MB comment: A recent panel presented data showing that only 6% of adverse drug events are reported. Therefore, you must multiply reported adverse events by a factor of 17 to get a rough estimate of the actual number of adverse events.
Vaccines are pharmaceutical products, not 100% safe magical bullets as they are pitched to consumers.
The FDA Vaccine Adverse Event Reporting System (VAERS) has 396,000 reports af vaccine adverse reactions. If only 6% of vaccine adverse events are reported, the actual number of vaccine adverse reactions is 6.6 million.
The total number of deaths in VAERS is 5,040. If only 6% are reported, the actual number of vaccine-associated deaths is 84,000.
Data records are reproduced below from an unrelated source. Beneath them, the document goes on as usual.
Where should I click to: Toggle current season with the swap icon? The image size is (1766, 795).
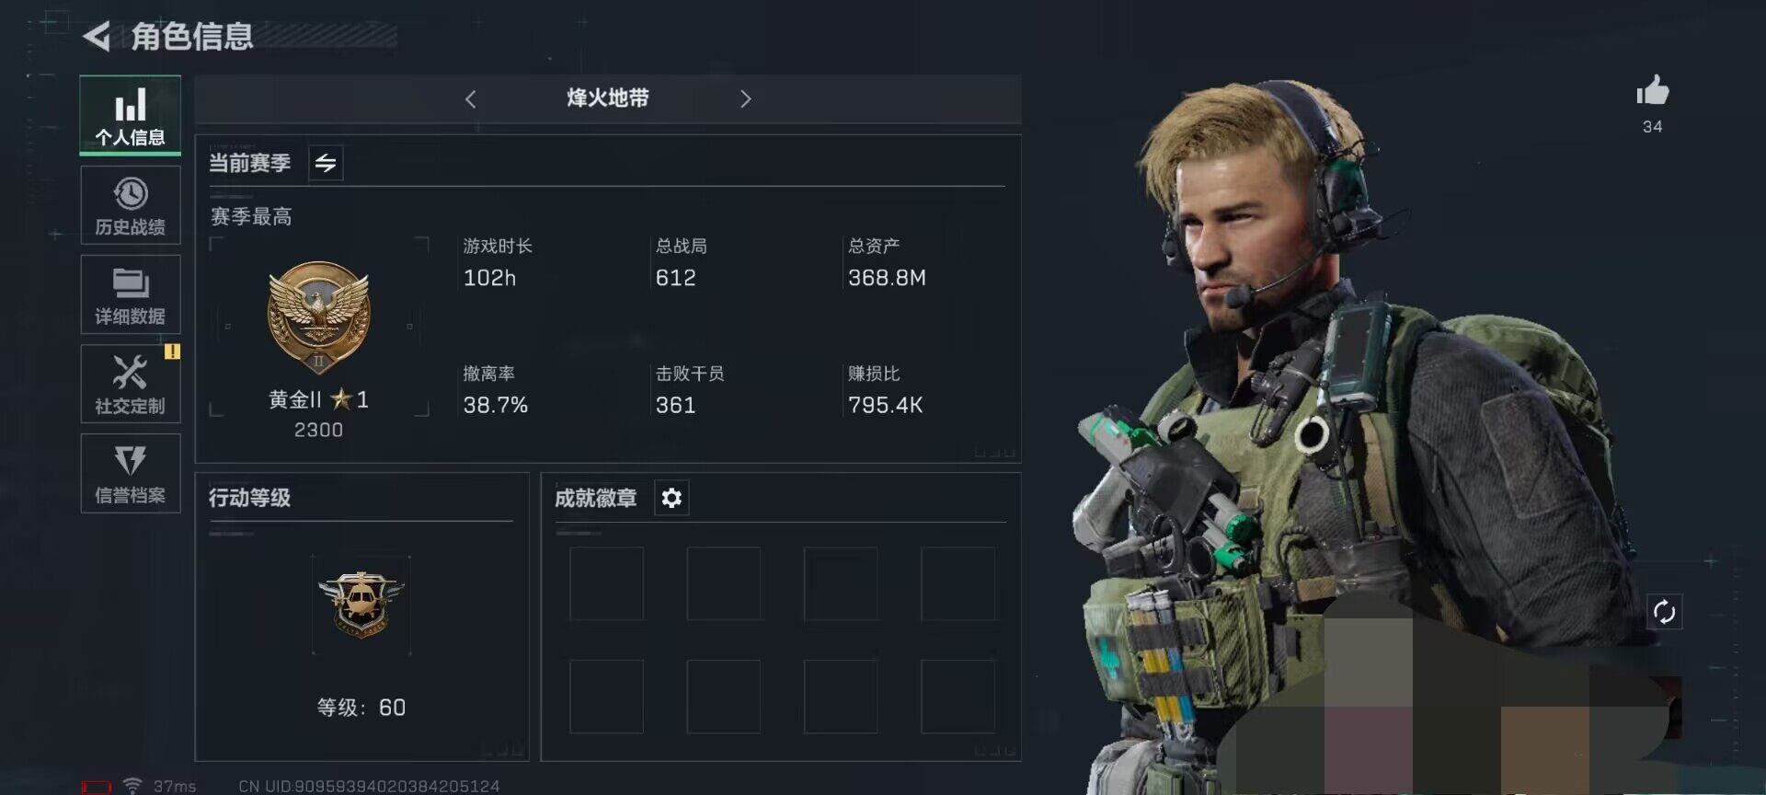pos(326,163)
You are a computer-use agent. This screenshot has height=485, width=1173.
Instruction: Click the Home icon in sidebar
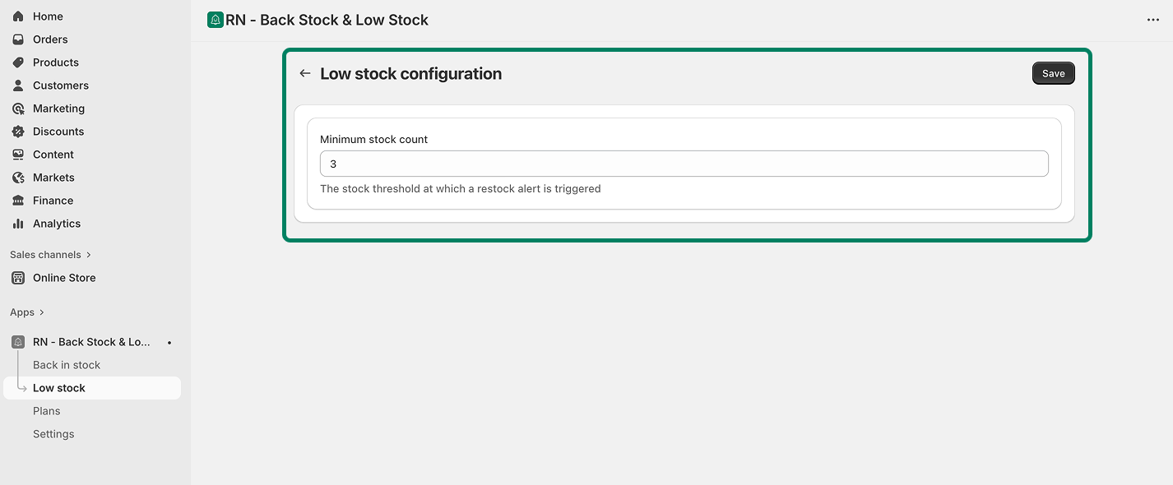point(18,16)
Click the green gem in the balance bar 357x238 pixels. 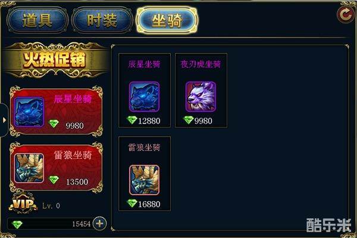tap(17, 224)
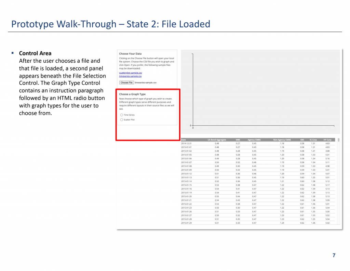Click the MBS column header
The height and width of the screenshot is (271, 350).
[x=238, y=140]
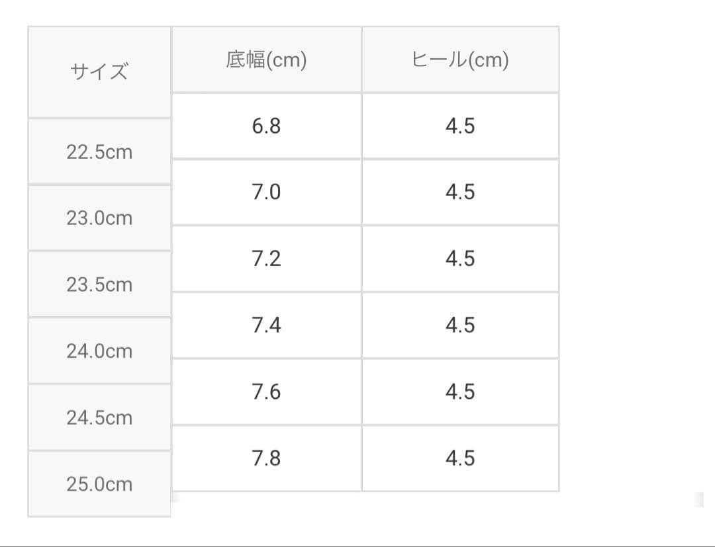Select the 23.0cm size cell

pos(99,218)
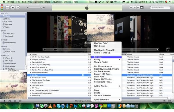Uncheck the Rococo Zephyr song checkbox
The height and width of the screenshot is (112, 174).
[31, 83]
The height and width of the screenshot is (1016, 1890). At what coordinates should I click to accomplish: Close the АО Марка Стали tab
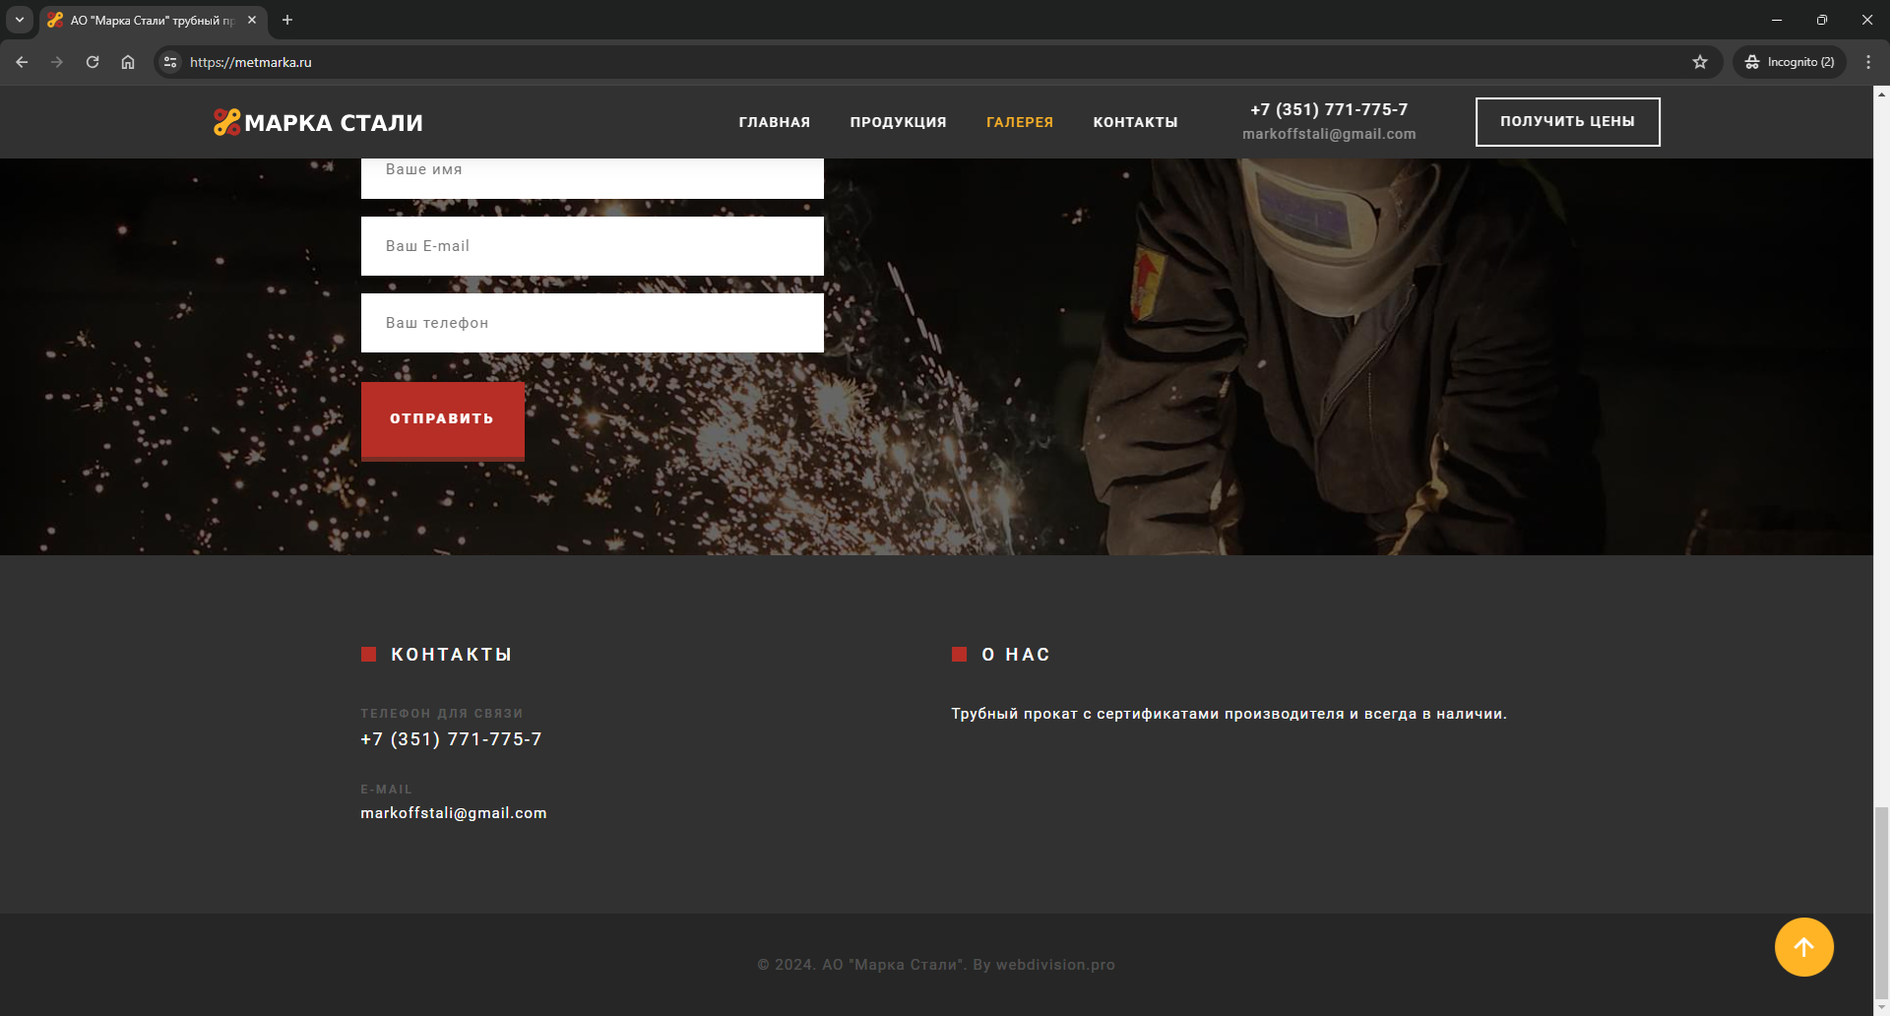click(252, 20)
Looking at an individual year, in 2011 there were 30,540 VAERS reports.If only 6% were reported, the actual number of vaccine adverse events in 2011 was 509,000.
The systematic underreporting of drug and vaccine adverse events is no accident, it is how pharmaceutical companies keep their gravy train going. And if you think anyone cares or follows up vaccine adverse reactions, you are sadly mistaken.
Dr. Louis Cooper ( former head of the American Academy of Pediatrics) dismissed VAERS data on deaths and injury from the hepatitis B vaccine in a speech I gave at the NY City Rotary Club saying: ‘VAERS is garbage.’ When I asked him what he would do to improve the vaccine safety reporting system, his reply was ‘There’s no money for that.’
There’s no money for that. That epitomizes the medical profession’s attitude toward vaccine safety and the victims of vaccine adverse reactions.
Dr. Cooper also stated that a woman at Merck (the largest manufacturer) had called him up and told him to come to the NYC Rotary Club meeting (he was not a member) to refute me. This is a clear example of how American Academy of Pediatrics officials take their marching orders from vaccine manufacturers.
Voluntary Drug Event Reporting Systems Woefully Lacking
Medscape June 29, 2012
Health systems that rely primarily on voluntary reporting of adverse drug events identify as few as 6% of events, according to information presented here at the American Society of Health-System Pharmacists Summer Meeting 2012 (ASHP SM12).
For this reason, several different methods should be used, explained James M. Hoffman, PharmD, MS, BCPS, medication outcomes and safety officer and associate member in pharmaceutical sciences at St. Jude Children’s Research Hospital in Memphis, Tennessee.
Dr. Hoffman was part of a panel that presented strategies for improving detection of adverse drug events. The other speakers were Mike Cohen, RPh, MS, from the Institute for Safe Medication Practices in Hershey, Pennsylvania; David Classen, MD, MS, from Pascal Metrics, Washington, DC; and David Stockwell, MD, MBA, from Children’s National Medical Center in Washington, DC.
Dr. Hoffman answered questions about the best methods for detecting adverse drug events in an e-mail interview with Medscape Medical News.
Medscape: Why are current traditional methods of adverse drug event detection inadequate?
Dr. Hoffman: Each approach for detecting adverse events has strengths and weaknesses. Different event detection methods find different opportunities for improvement. For example, some methods might find a particular phase of the medication use process better than others (eg, one method may find prescribing errors very well but not do a good job finding dispensing or administration errors; some methods are better at finding adverse drug events instead of medication errors). Therefore, multiple event detection methods are needed to get a more complete understanding of opportunities to improve the medication use process.
Voluntary incident (or event) reporting systems are common, and an important method of event detection. Many hospitals may rely primarily on voluntary event reporting systems, and when planning the conference session, one of our overarching objectives was to encourage session participants to go beyond voluntary reporting systems. Underreporting is a key limitation of error reporting systems. The estimates vary, but this is very well documented.